Most types of arrays are handled by default.  When selecting, they
will be converted to Perl Array objects.  Likewise, to pass arrays to
the server, just pass a Perl Array object.

Exceptions
----------

All database errors, including broken SQL queries, are thrown as exceptions.
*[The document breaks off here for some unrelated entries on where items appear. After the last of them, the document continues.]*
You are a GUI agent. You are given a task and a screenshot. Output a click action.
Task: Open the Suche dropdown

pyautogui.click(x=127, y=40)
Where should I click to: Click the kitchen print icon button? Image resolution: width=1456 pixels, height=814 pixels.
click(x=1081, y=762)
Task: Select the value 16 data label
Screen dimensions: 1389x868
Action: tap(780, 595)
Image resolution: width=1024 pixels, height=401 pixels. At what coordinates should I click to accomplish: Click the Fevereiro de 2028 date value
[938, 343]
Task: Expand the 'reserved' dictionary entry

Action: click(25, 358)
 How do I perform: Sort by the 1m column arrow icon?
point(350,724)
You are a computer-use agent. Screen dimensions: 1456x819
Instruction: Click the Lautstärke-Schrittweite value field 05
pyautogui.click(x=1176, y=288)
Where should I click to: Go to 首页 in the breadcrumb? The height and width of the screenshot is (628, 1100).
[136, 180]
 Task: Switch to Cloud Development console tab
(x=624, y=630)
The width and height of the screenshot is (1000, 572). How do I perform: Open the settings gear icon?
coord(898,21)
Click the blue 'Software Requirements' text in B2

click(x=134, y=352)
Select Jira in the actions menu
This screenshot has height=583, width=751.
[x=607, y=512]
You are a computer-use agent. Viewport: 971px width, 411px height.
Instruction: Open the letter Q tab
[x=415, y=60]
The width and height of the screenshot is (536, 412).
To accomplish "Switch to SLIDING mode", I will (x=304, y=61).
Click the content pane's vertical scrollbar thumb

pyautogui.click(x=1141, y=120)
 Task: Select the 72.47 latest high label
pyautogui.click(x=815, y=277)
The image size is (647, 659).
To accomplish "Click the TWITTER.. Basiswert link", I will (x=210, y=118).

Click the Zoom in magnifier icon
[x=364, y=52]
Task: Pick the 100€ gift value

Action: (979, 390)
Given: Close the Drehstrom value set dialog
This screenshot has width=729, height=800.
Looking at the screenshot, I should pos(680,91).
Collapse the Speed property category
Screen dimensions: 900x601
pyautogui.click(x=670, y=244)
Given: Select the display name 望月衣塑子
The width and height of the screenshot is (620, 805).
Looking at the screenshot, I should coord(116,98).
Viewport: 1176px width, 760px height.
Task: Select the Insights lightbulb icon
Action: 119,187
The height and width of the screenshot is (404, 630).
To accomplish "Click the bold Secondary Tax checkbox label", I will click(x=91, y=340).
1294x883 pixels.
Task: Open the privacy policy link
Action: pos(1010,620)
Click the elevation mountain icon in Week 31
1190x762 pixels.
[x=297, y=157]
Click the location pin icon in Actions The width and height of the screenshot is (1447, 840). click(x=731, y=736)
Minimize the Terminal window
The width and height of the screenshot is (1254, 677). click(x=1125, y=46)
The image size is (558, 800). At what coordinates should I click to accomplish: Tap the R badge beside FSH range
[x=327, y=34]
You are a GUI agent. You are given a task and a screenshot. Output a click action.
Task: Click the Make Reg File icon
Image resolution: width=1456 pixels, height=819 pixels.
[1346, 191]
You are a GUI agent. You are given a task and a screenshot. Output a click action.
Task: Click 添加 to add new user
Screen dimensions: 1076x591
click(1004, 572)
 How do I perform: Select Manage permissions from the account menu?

Exceptions for a query result may have additional fields as reported by PostgreSQL with the mapping below (perl exception field ➡ PostgreSQL field name):

* message ➡ PG_DIAG_MESSAGE_PRIMARY
* message-detail ➡ PG_DIAG_MESSAGE_DETAIL
* message-hint ➡ PG_DIAG_MESSAGE_HINT
* context ➡ PG_DIAG_CONTEXT
* type ➡ PG_DIAG_SEVERITY_NONLOCALIZED
* type-localized ➡ PG_DIAG_SEVERITY
* state ➡ PG_DIAG_SQLSTATE
* statement-position ➡ PG_DIAG_STATEMENT_POSITION
* internal-position ➡ PG_DIAG_INTERNAL_POSITION
* internal-query ➡ PG_DIAG_INTERNAL_QUERY
* schema ➡ PG_DIAG_SCHEMA_NAME
* table ➡ PG_DIAG_TABLE_NAME
* column ➡ PG_DIAG_COLUMN_NAME
* datatype ➡ PG_DIAG_DATATYPE_NAME
* constraint ➡ PG_DIAG_CONSTRAINT_NAME
* source-file ➡ PG_DIAG_SOURCE_FILE
* source-line ➡ PG_DIAG_SOURCE_LINE
* source-function ➡ PG_DIAG_SOURCE_FUNCTION

Please see the [PostgreSQL documentation](https://www.postgresql.org/docs/current/static/libpq-exec.html#LIBPQ-PQRESULTERRORFIELD)
for a detailed description of what each field contains.

NOTE
----

For now, I've got the async pub/stuff using epoll, which is Linux
specific, so this is tied to Linux.  Patches welcome!

Acknowledgements
----------------

Inspiration taken from the existing Perl6
[DBIish](https://github.com/perl6/DBIish) module as well as the Perl 5
[Mojo::Pg](http://mojolicious.org/perldoc/Mojo/Pg) from the
Mojolicious project.

License
-------

See [NASA Open Source Agreement](../master/NASA_Open_Source_Agreement_1.3%20GSC-18031.pdf) for more details.

Copyright
---------

Copyright © 2017 United States Government as represented by the
Administrator of the National Aeronautics and Space Administration.
No copyright is claimed in the United States under Title 17,
U.S.Code. All Other Rights Reserved.